The policy may be contributing to a lack of viable options for casualty evacuation with unmanned vehicles, however. For whatever reason, the Army’s policy has been picked up by the Department of Defense writ large, and is reiterated in the DoD’s most recent Unmanned Systems Integrated Roadmap, FY2013-2038, which states:

Although currently prohibited by policy, future capabilities by unmanned systems could include casualty evacuation and care, human remains evacuation, and urban rescue.

The translation of a position paper by the Army medical community into a DoD-wide policy statement against unmanned CASEVAC is both troubling and careless, and risks a chilling effect in potential investments. Commanders on the ground should have options at their disposal, but if modifications are necessary to existing unmanned vehicles to make them suitable for casualty evacuation, it is hard to imagine how those dollars would be freed up if there is the perception of a DoD-wide policy prohibition. This concern is not merely theoretical. The K-MAX cargo helicopter is currently deployed to Afghanistan, and with the right modifications could serve the dual mission of casualty evacuation in a pinch, potentially saving lives. Additional unmanned cargo helicopters, like the Navy’s autonomous aerial cargo/utility system (AACUS), are likely to enter the force in the not-too-distant future. According to Marine Corps Brig. Gen. Kevin Killea, head of the Marine Corps Future Warfighting Lab and Vice Chief of Naval Research, allowing dual-use casualty evacuation with these systems is a no-brainer: “I don’t see any reason why [AACUS] couldn’t be a future casualty evacuation platform. It makes complete sense.”

The Army’s policy against CASEVAC with unmanned vehicles is backwards and harmful, and the fact that it comes from good intentions doesn’t change its harmful effect.

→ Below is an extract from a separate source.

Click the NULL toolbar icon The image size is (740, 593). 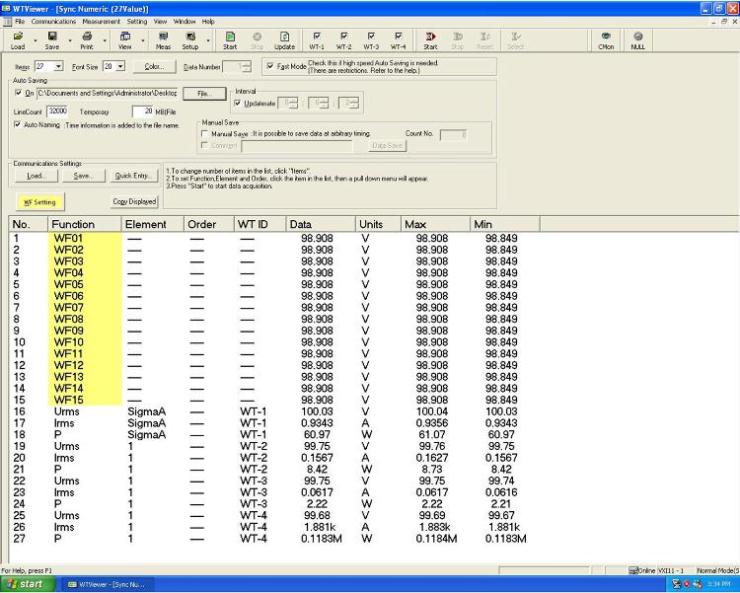[637, 39]
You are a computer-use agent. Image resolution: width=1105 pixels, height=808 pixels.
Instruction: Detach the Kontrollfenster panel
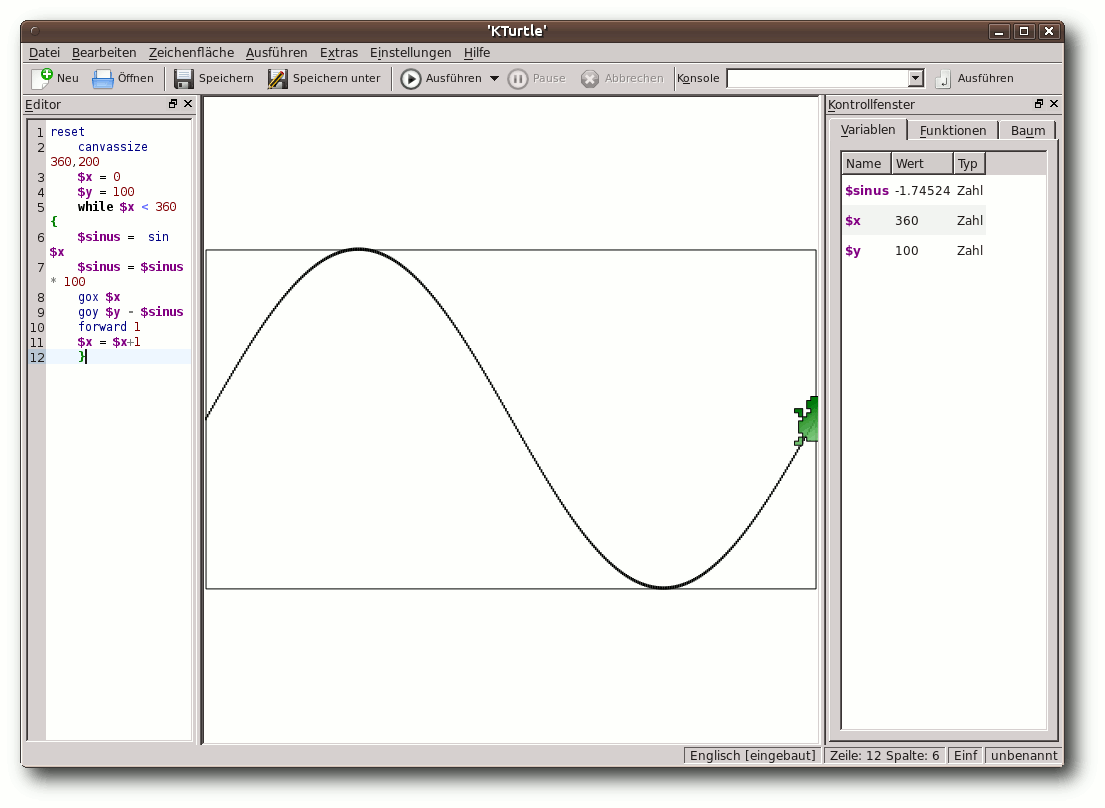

The Army’s position paper cites the “Gold Book” of the Committee on Trauma of the American College of Surgeons when explaining the necessity of human accompaniment for the evacuation of wounded. U.S. wounded personnel deserve the best care, and it would not make sense for the Army medical community to move to a lower standard of care for dedicated MEDEVAC assets. But insisting on applying peacetime civilian standards to the battlefield where commanders may not have the luxury of those choices simply doesn’t make sense.

A sensible policy would have the following components:

  1. Continued authorization of casualty extraction with unmanned vehicles.
  2. A prohibition on developing dedicated unmanned MEDEVAC platforms until such time as the standard of care and safety is equal to or greater than that with human-occupied vehicles, along with research and development into remote surgical pods and other technologies to enable future options.
  3. Explicit authorization of CASEVAC with unmanned vehicles, provided that the vehicle is safe for human transport and that the commander on the ground determines that the temporary loss of direct medical care during transit is outweighed by the benefit of rapid transport to a higher level of care.
  4. Funding for any modifications needed for dual-use unmanned vehicles, such as unmanned cargo helicopters, to allow safe battlefield CASEVAC if necessary.

The quality of care that wounded U.S. service members receive on the battlefield today is light-years beyond what was available in past wars, and the Army medical community is directly responsible for this improved care and the lives that have been saved as a result. It’s time for the Army Medical Department to do the right thing and change its policy. CASEVAC with unmanned vehicles is never ideal, but may save lives. Other countries are developing options to evacuate their wounded with unmanned vehicles, but U.S. troops are being left behind. Ground commanders should have options at their disposal so that they can make the right call for their troops given the situation at the time, and the Army Medical Department should stop standing in their way.


Paul Scharre is a Fellow and Director of the 20YY Warfare Initiative at the Center for a New American Security (CNAS). From 2008-2013 he worked on policies for emerging technologies in the Office of the Secretary of Defense. He is a former Army Ranger and has served in Iraq and Afghanistan. This article is adapted from CNAS’ recent report, “Robotics on the Battlefield – Part I: Range, Persistence and Daring.”